Пусть все женщины знают, что, «пристраивая», как это принято называть, своих детей, они совершают предумышленное убийство, что это просто напросто способ безнаказанно убивать своих детей.
Для всякого, кто сколько нибудь смыслит в детях, ясно, что мы рождаемся на свет беспомощными и не только не способными удовлетворять свои потребности, но даже заявлять о них, и что, лишенные помощи, мы неизбежно погибли бы; необходима помощь, будь то помощь матери или чья либо иная, но главное, чтобы она была оказана заботливо и искусно; без этого половина новорожденных будет умирать, хотя бы им и не отказывали в пище, а половина выживших будет расти калеками или идиотами, безрукими и безногими, а иногда умалишенными. Для того, я думаю, природа и вложила в сердце матери любовь к детям; ведь одно это чувство и заставляет мать так беззаветно отдавать всю себя неусыпным трудам и попечениям, без которых нельзя вырастить ребенка.

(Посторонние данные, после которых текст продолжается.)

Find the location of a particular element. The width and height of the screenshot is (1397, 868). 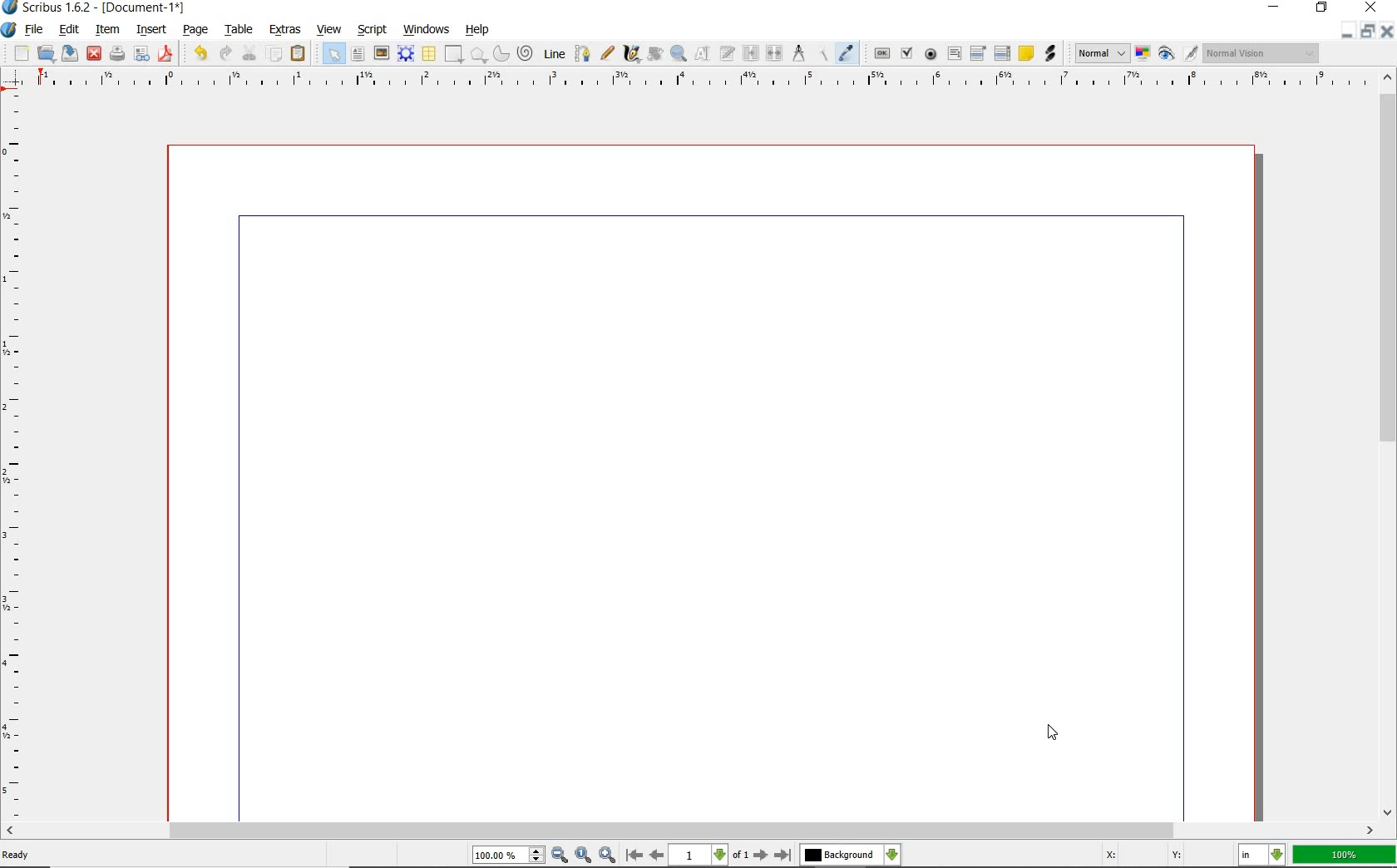

redo is located at coordinates (226, 53).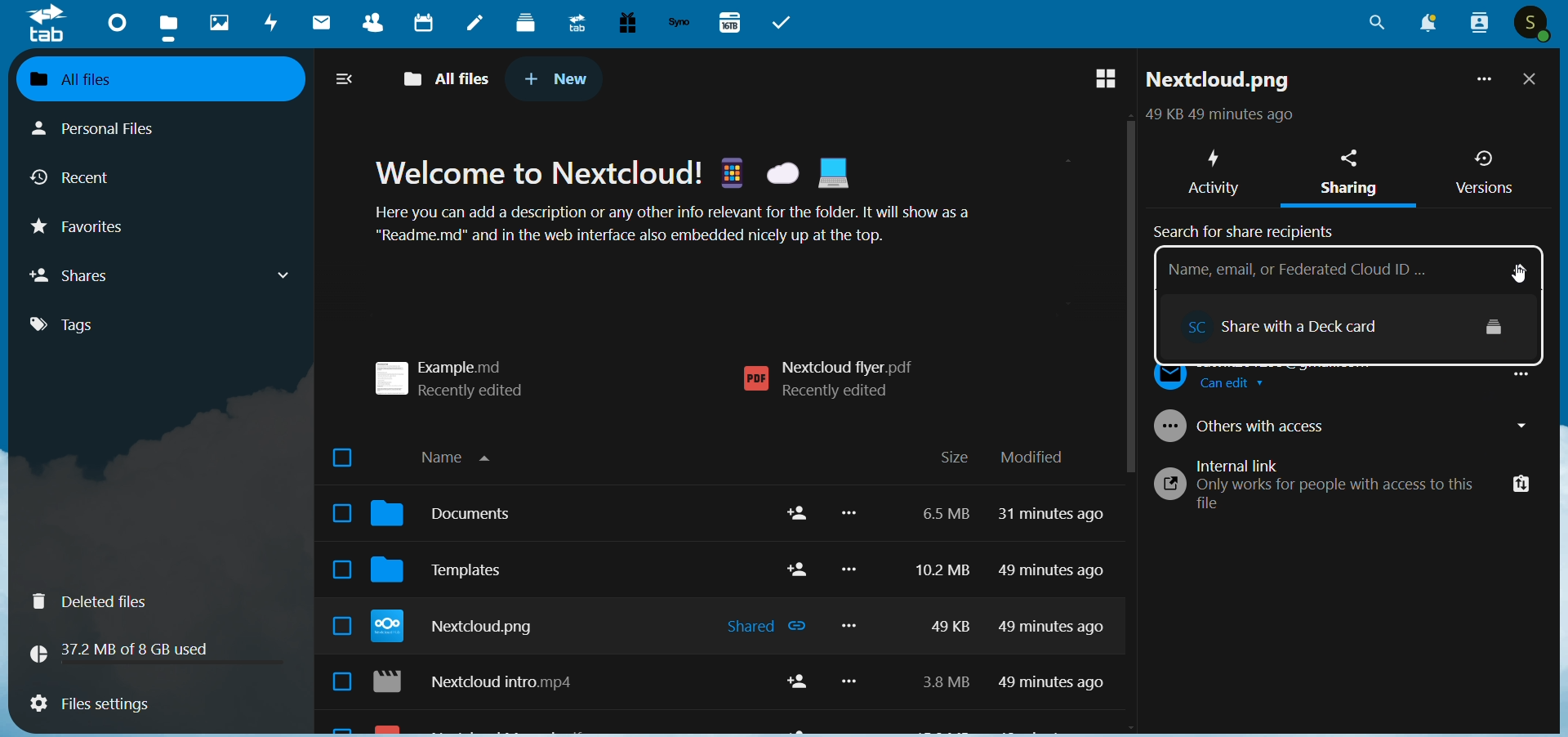  Describe the element at coordinates (452, 575) in the screenshot. I see `templates` at that location.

А раз дети не могут жить без ухода, то, лишая их наших забот, мы все равно что убиваем их. В самом деле, отдать ребенка в руки тех, кому природа не вложила в сердце этого необходимейшего чувства любви, значит оставить его на произвол судьбы. Да что там, иная ведь и бросает то ребенка в надежде на то, что он умрет! И все равно, даже если ребенок остается жив, его мать убийца, потому что она хотела его смерти.
Все это предстало моему воображению в самом мрачном и ужасном свете; а так как я была очень откровенна со своей пестуньей, которую привыкла уже называть матушкой, то и выложила ей все эти опасения, не дававшие мне покоя, и рассказала о своем отчаянии. Это мое признание, по видимому, смутило ее гораздо больше, чем прежнее; но если сердце ее настолько очерствело от подобных вещей, что ни соображения религии, ни убийстве уже не способны были вызвать в ней угрызений совести, то она была столь же глуха ко всяким проявлениям чувства. Она спросила: разве не заботилась она и не ухаживала за мной во время родов, как за родной дочерью. Я сказала, что это верно.
А когда вы уйдете от меня, голубушка, сказала она, что мне за дело будет до вас? Какая мне печаль, если вас повесят? Неужели вы думаете, что нет на свете женщин, которые ухаживают за детьми не хуже родной матери, даже искуснее, хоть и зарабатывают этим на пропитание? Полно, дитя, не бойтесь! А как нянчили нас самих? Разве вы уверены, что вас вынянчила ваша матушка? Между тем вы пухленькая и пригоженькая, деточка, говорила старая ведьма, поглаживая меня по щеке. Успокойтесь, деточка, продолжала она в том же шутливом тоне, я не держу наемных убийц; у меня служат лучшие няни на свете, у которых гибнет не больше детей, чем если бы их нянчили матери; нет, дети здесь не страдают от недостатка забот и ухода.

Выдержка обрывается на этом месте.